> **Input data**
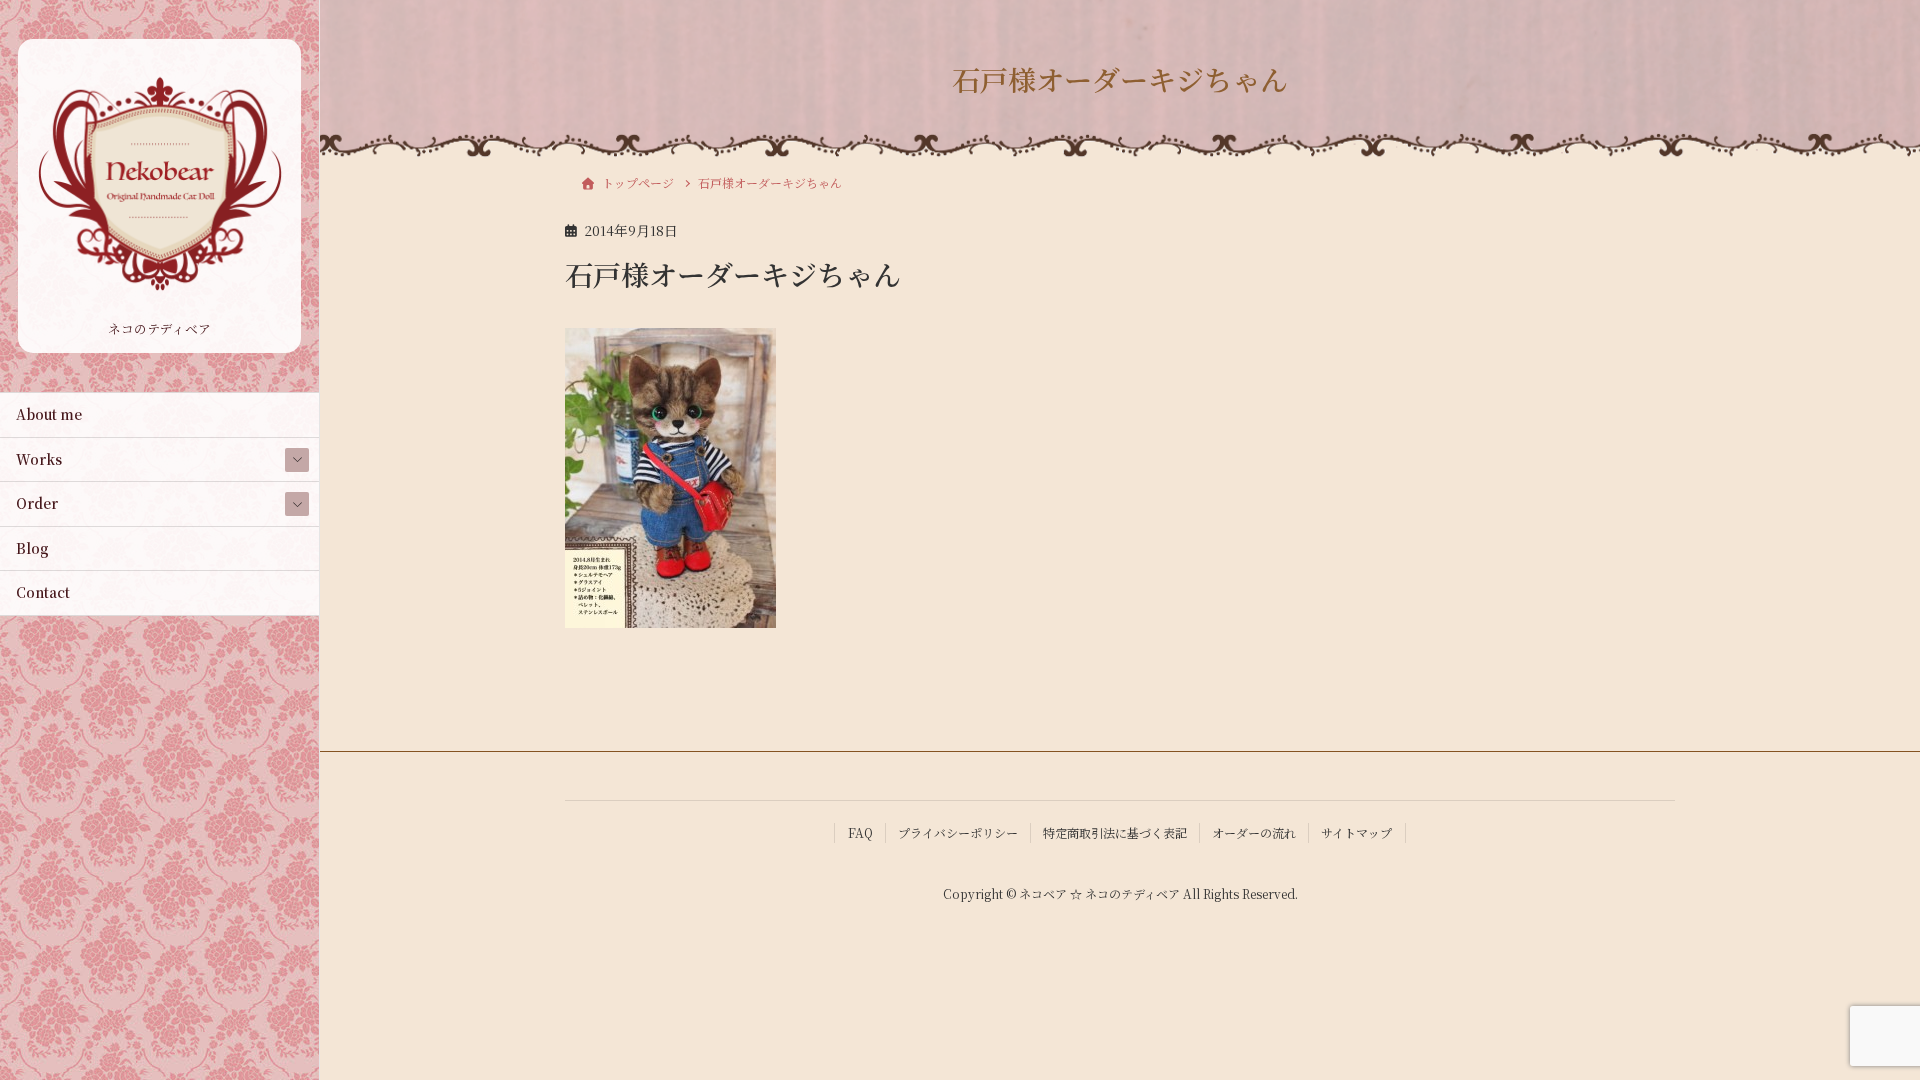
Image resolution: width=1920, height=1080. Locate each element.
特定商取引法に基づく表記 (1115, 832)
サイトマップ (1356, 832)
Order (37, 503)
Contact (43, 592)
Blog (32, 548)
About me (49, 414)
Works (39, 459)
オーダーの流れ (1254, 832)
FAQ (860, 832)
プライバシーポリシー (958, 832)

==

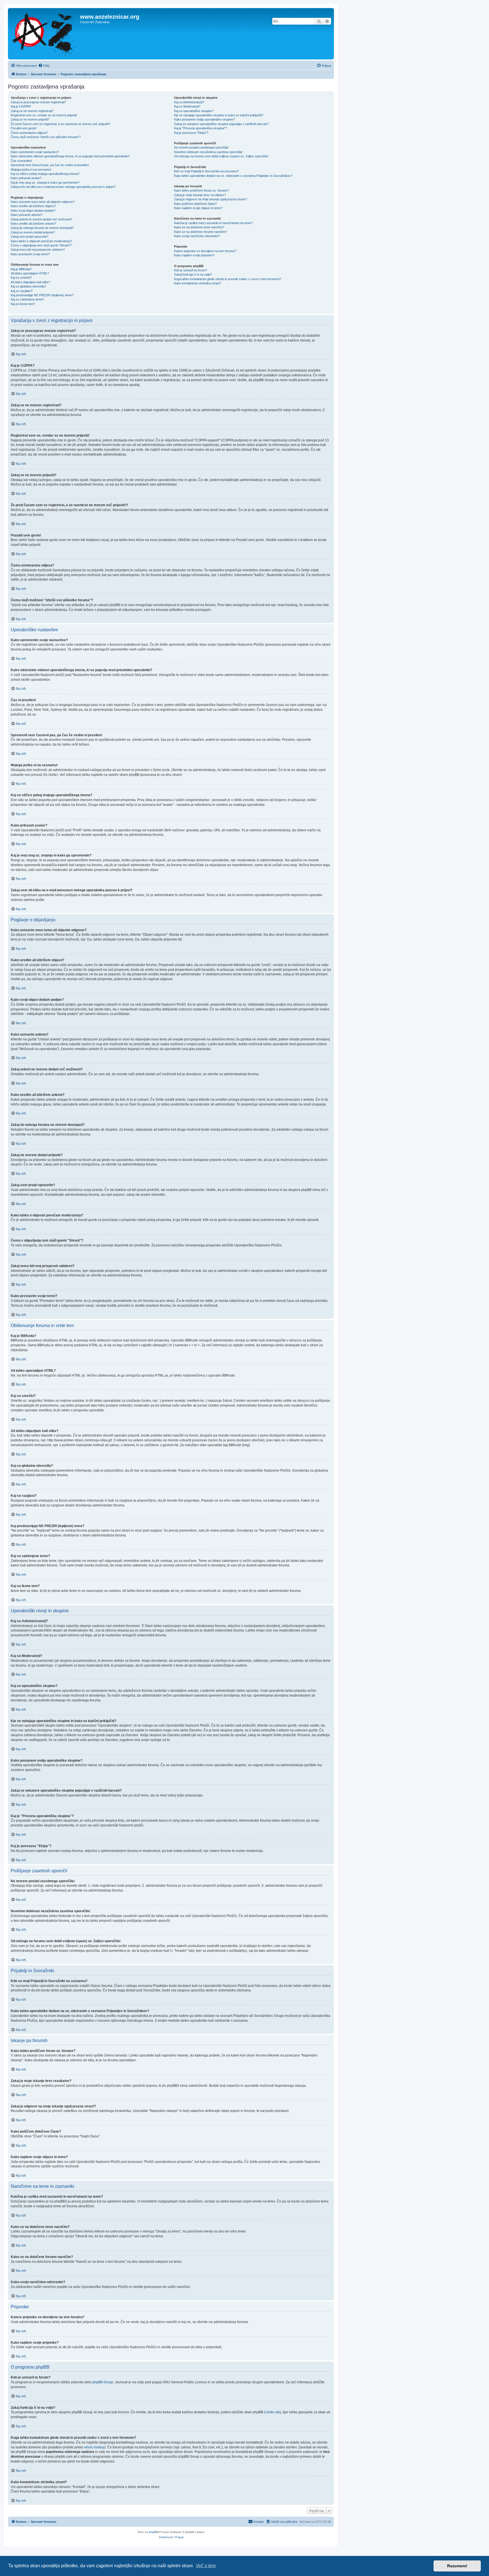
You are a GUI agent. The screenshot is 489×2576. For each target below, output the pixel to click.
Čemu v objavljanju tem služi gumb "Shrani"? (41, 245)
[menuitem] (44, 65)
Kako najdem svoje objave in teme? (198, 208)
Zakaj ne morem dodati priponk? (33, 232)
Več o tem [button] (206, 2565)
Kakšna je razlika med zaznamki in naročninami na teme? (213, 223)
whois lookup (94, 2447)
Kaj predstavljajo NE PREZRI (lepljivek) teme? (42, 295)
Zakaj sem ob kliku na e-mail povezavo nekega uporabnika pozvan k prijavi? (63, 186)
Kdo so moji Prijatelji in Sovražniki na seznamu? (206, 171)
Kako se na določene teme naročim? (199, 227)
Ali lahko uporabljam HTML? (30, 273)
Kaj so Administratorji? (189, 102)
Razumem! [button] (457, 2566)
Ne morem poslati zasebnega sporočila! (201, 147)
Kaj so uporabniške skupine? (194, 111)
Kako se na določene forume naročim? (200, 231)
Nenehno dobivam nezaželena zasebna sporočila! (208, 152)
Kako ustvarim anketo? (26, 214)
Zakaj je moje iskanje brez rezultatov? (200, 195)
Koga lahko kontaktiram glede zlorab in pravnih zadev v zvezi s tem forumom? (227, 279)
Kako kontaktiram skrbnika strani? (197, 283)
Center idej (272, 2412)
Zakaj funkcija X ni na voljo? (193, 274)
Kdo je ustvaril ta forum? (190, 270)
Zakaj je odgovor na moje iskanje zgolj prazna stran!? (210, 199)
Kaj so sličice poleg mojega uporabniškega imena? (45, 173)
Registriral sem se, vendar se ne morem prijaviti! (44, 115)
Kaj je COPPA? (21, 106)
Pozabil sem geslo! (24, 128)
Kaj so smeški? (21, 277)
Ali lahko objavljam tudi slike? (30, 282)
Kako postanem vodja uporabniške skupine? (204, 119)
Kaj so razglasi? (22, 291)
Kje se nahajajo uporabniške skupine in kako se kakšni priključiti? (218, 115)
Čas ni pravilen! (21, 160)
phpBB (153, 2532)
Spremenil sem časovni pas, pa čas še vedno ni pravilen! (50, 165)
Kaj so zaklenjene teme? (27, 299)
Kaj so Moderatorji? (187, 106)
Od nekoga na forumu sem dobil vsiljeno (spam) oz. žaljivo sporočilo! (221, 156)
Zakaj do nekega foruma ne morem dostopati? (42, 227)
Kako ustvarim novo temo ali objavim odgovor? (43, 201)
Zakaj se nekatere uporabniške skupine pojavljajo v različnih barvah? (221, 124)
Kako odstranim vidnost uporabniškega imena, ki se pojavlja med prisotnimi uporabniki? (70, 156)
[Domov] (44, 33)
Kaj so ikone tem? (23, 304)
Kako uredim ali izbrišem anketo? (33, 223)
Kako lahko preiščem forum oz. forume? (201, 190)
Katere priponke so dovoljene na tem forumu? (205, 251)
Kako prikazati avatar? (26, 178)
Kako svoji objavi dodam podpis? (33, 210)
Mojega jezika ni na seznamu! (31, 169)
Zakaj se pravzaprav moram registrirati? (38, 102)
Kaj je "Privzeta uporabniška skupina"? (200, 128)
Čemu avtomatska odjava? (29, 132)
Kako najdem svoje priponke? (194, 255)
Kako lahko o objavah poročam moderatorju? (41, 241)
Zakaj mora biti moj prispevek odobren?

--

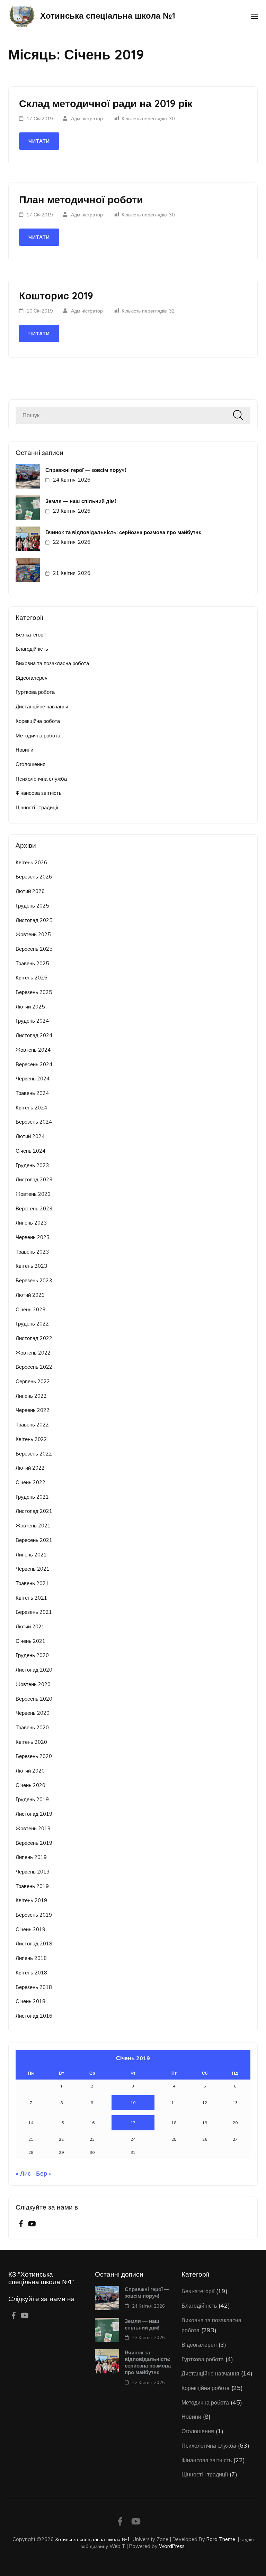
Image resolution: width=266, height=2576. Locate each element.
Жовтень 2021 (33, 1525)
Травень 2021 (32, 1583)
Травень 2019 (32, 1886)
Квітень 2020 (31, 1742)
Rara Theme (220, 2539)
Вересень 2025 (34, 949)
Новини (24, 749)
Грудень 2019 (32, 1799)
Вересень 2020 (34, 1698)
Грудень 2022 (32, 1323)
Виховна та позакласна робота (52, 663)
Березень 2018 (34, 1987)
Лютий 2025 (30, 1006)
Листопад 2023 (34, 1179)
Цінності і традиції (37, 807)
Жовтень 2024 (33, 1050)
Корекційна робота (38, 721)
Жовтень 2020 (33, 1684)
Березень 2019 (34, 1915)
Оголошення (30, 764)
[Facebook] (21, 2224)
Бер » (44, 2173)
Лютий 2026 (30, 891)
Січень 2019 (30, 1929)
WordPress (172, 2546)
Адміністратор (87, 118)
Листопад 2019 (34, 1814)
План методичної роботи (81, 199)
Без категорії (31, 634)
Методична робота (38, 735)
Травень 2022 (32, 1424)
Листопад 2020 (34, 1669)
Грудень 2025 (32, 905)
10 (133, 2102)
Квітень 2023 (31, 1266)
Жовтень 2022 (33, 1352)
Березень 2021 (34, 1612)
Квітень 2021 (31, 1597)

> **Task requirements**
From the data above, show each line that contains "Листопад".

> **Task solution**
Листопад 2023 (34, 1179)
Листопад 2019 (34, 1814)
Листопад 2020 (34, 1669)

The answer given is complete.